An essential component of the activated sludge method for wastewater treatment is the stable control of the dissolved oxygen (DO) concentration. However, the actuator failure and unavoidable external disturbances may cause deviations in the DO concentration, and even destabilize the system. In this article, a fault tolerant control approach utilizing adaptive dynamic programming (ADP) and experience replay (ER) is developed with the purpose of realizing robust control of the DO concentration under the influence of the actuator failure and external disturbances. First, a novel cost function considering actuator multiplicative failure and disturbances is constructed. Based on this cost function, the control law is designed, which can effectively suppress the adverse effects of the actuator failure and external disturbances on control performance. Second, the control input, failure input, and cost function are estimated via two action networks and one critic network.

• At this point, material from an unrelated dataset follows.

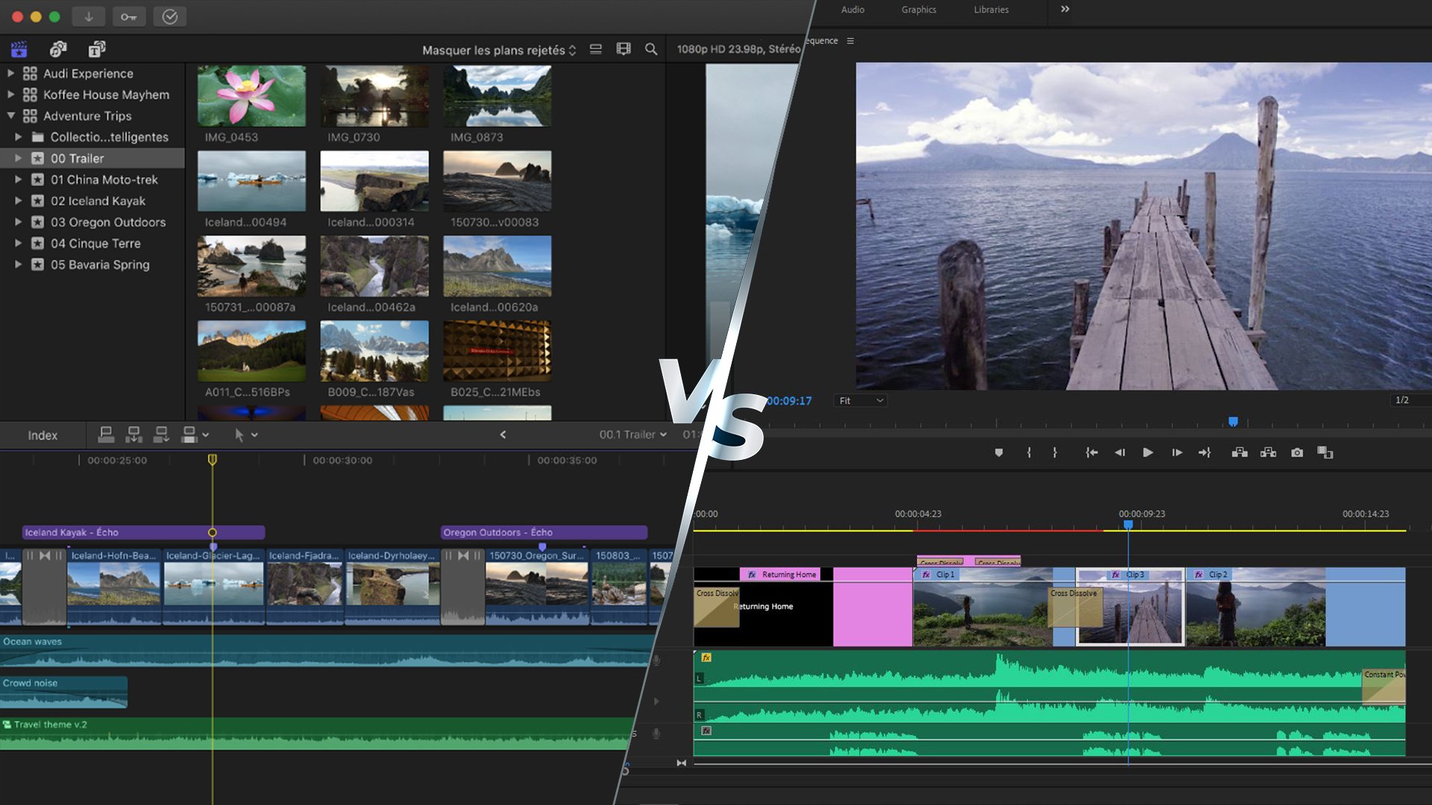Screen dimensions: 1432x805
Task: Open the Photos and Audio sidebar tab
Action: (x=58, y=48)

Specifically, the collaborative interaction of the three networks contributes to get the optimal robust control law. Third, an improved ER technique named disturbance-focused ER is designed for adjusting the critic network and action networks, where a metric rooted in disturbance magnitude and time-difference error is designed to dynamically adjust data and batch sizes, for effectively suppressing the external disturbances. Finally, the feasibility of the proposed fault tolerant control method based on ADP with ER is confirmed through simulation experiments.